AIMS Journal, 2016, Vol 28 No 1
This report was commissioned following the deaths of mothers and babies over a nine-year period at Furness Hospital Obstetric Unit. National press coverage focused on blaming the 'musketeer' midwives. The reality is more complicated.
One of the major points of the report was the dysfunctional relationships between all the professions working on the Furness Hospital maternity unit. The midwives / obstetricians / paediatricians were at odds with each other and the paediatricians were even at odds amongst themselves. The doctor responsible for the paediatricians at Furness Hospital apparently knew that they were inexperienced but did not give them suitable supervision. The RCOG report talks about bullying and says, 'there should be greater engagement with neonatologists and anaesthetists', but doesn't seem to me to deal with relationships between obstetricians and midwives. From my reading of the report, Kirkup just accepted (possibly with some bewilderment) the excuses of the senior obstetrician that he couldn't stand up to the midwives at Furness Hospital.

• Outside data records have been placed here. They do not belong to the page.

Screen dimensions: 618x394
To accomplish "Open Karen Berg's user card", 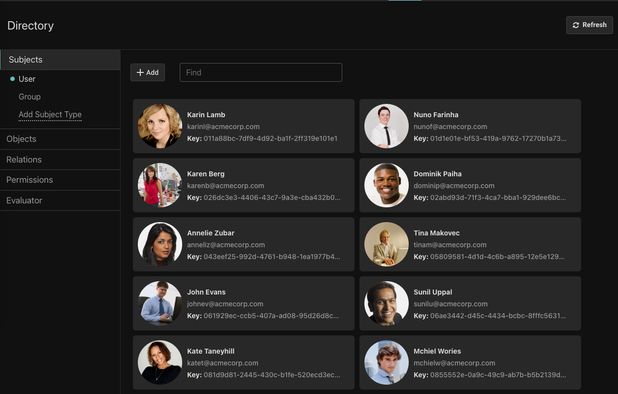I will point(244,185).
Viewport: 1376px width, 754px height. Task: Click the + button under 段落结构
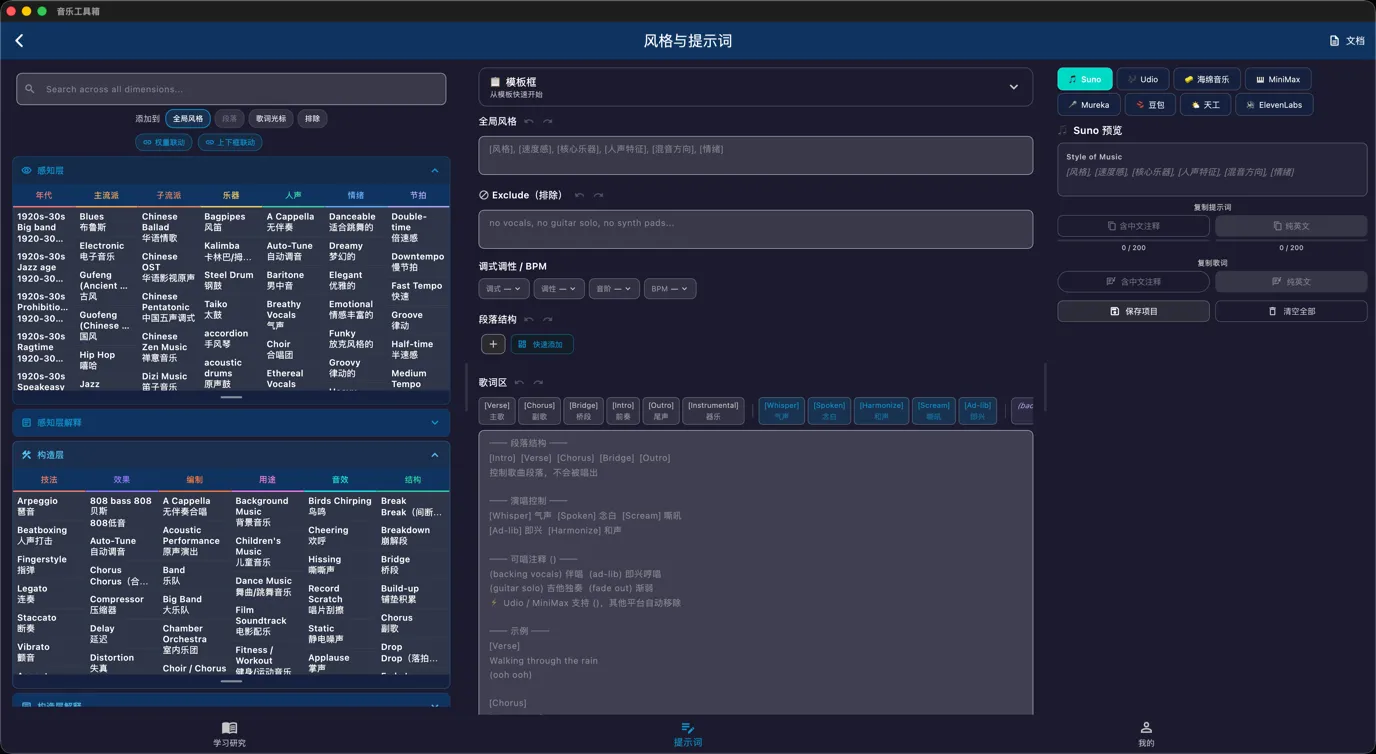coord(492,343)
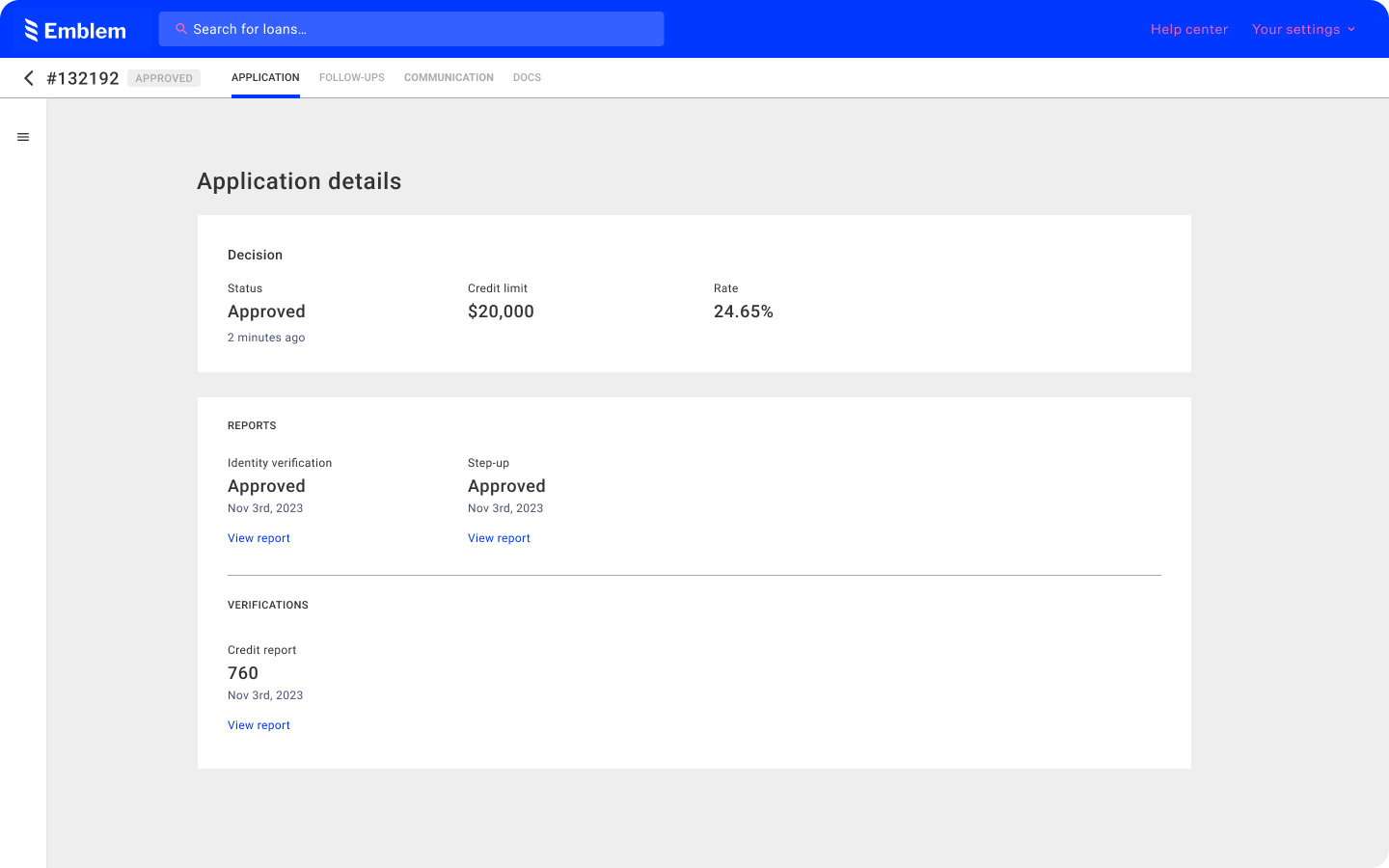View the Identity verification report
Screen dimensions: 1389x868
[x=259, y=537]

It wasn't reported anywhere in the media that the report highlighted a major problem arising from not transferring women in premature labour when they should have been. The (junior, not well trained or supervised) paediatricians then typically adopted a 'wait and see' policy with regard to the resulting premature babies. These babies were now at high risk and being cared for in an inappropriately low-level unit. The ones who did become very ill were transferred to a bigger hospital in a poor state. If they had been transferred earlier, ideally when the mother was in labour, there might have been a better chance of survival and recovery. Having taken in very ill babies, the special care baby unit in the receiving hospital was not surprised if the babies died, and reported accordingly to the Coroner.
This means that parents had to fight to get recognition that the deaths of their babies were not the inevitable, or even likely, outcome of what had been normal pregnancies in healthy women.
Following the Kirkup report the RCOG commented, 'Strict protocols on risk assessment and patient pathways based on agreed national standards (including the capacity to treat high-risk patients and capacity to provide for emergency transfers) are needed in all maternity units.' It appears that this is addressing the problem of transferring women in premature labour when the hospital they turn up to in labour is not equipped to deal with a baby of that prematurity. RCOG usefully suggests: 'At a wider level, programmes must be put in place to help up-skill community practitioners (in this case, GPs and midwives) in areas where the recommended levels of consultant-led care are difficult to achieve.' furthermore, RCOG states: 'At a broader level, in geographically remote areas with small isolated communities, more emphasis should be placed on community-based midwifery and the development of primary care services.'
There are many sensible recommendations about rotating and training staff, setting up 'buddy' systems, and also warnings about staffing levels and unfilled training posts.
Finally, RCOG states: 'The RCOG suggests that project teams consisting of a senior manager, an obstetrician, head of midwifery and patient representatives should be appointed to advise local Clinical Commissioning Groups on the population and workforce needs in catchment areas.' One hopes that the patient representatives will be of women with experience of maternity care and not just a token woman who has been selected because she has had a baby recently.